For the first problem, you can use the mapply() function.
set.seed(1)
dat <- data.frame(
x = sample(LETTERS[1:5], 15, replace = TRUE),
y = rbinom(5, 15, prob = 0.4)
)
mylist <- mapply(table, dat); mylist
# $x
#
# A B C D E
# 2 5 1 4 3
#
# $y
#
# 5 6 7 11
# 3 3 6 3
You can also use purrr::map().
library(purrr)
dat %>% map(table)
The second problem has several solutions in this question: Export a list into a CSV or TXT file in R. In particular, LyzandeR's answer will enable you to do just what you intended.
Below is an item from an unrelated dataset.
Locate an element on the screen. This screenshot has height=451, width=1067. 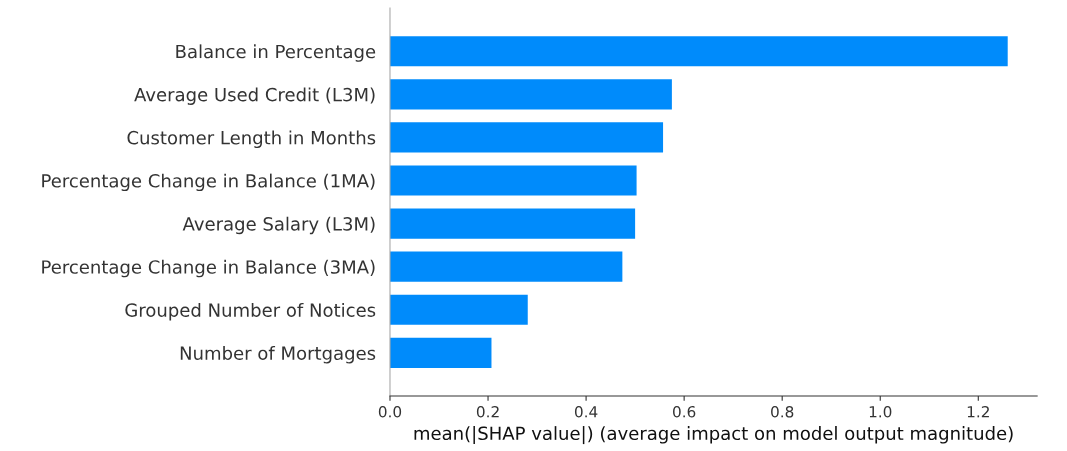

If you prefer to save the outputs in separate files, you can do:
mapply(write.csv, mylist, file=paste0(names(mylist), '.csv'))
Maybe an rbind solution is better as it allows you to handle variables with different levels:
dt = data.frame(x = c("A","A","B","C"),
y = c(1,1,2,1))
dt
# x y
# 1 A 1
# 2 A 1
# 3 B 2
# 4 C 1
dt_res = data.frame()
for (i in 1:ncol(dt)){
dt_temp = data.frame(t(table(dt[,i])))
dt_temp$Var1 = names(dt)[i]
dt_res = rbind(dt_res, dt_temp)
}
names(dt_res) = c("Variable","Levels","Freq")
dt_res
# Variable Levels Freq
# 1 x A 2
# 2 x B 1
# 3 x C 1
# 4 y 1 3
# 5 y 2 1
And an alternative (probably faster) process using apply:
dt = data.frame(x = c("A","A","B","C"),
y = c(1,1,2,1))
dt
ff = function(x){
y = data.frame(t(table(x)))
y$Var1 = NULL
names(y) = c("Levels","Freq")
return(y)
}
dd = do.call(rbind, apply(dt, 2, ff))
dd
# Levels Freq
# x.1 A 2
# x.2 B 1
# x.3 C 1
# y.1 1 3
# y.2 2 1
# extract variable names from row names
dd$Variable = sapply(row.names(dd), function(x) unlist(strsplit(x,"[.]"))[1])
dd
# Levels Freq Variable
# x.1 A 2 x
# x.2 B 1 x
# x.3 C 1 x
# y.1 1 3 y
# y.2 2 1 y
Edit (2021-03-29): tidyverse Principles
Here is some updated code that utilizes tidyverse, specifically functions from dplyr, tibble, and purrr. The code is a bit more readable and easier to carry out as well. Example data set is provided.
tibble(
a = rep(c(1:3), 2),
b = factor(rep(c("Jan", "Feb", "Mar"), 2)),
c = factor(rep(LETTERS[1:3], 2))
) ->
dat
dat #print df
# A tibble: 6 x 3
a b c
<int> <fct> <fct>
1 1 Jan A
2 2 Feb B
3 3 Mar C
4 1 Jan A
5 2 Feb B
6 3 Mar C
Get counts and proportions across columns.
library(purrr)
library(dplyr)
library(tibble)
#library(tidyverse) #to load assortment of pkgs
#output tables - I like to use parentheses & specifying my funs
purrr::map(
dat, function(.x) {
count(tibble(x = .x), x) %>%
mutate(pct = (n / sum(n) * 100))
})
#here is the same code but more concise (tidy eval)
purrr::map(dat, ~ count(tibble(x = .x), x) %>%
mutate(pct = (n / sum(n) * 100)))
$a
# A tibble: 6 x 3
x n pct
<int> <int> <dbl>
1 1 1 16.7
2 2 1 16.7
3 3 1 16.7
4 4 1 16.7
5 5 1 16.7
6 6 1 16.7
$b
# A tibble: 3 x 3
x n pct
<fct> <int> <dbl>
1 Feb 2 33.3
2 Jan 2 33.3
3 Mar 2 33.3
$c
# A tibble: 2 x 3
x n pct
<fct> <int> <dbl>
1 A 3 50
2 B 3 50
Old code...
The table() function returns a "table" object, which is nigh impossible to manipulate using R in my experience. I tend to just write my own function to circumvent this issue. Let's first create a data frame with some categorical variables/features (wide formatted data).
We can use lapply() in conjunction with the table() function found in base R to create a list of frequency counts for each feature.
freqList = lapply(select_if(dat, is.factor),
function(x) {
df = data.frame(table(x))
names(df) = c("x", "y")
return(df)
}
)
This approach allows each list object to be easily indexed and further manipulated if necessary, which can be really handy with data frames containing a lot of features. Use print(freqList) to view all of the frequency tables.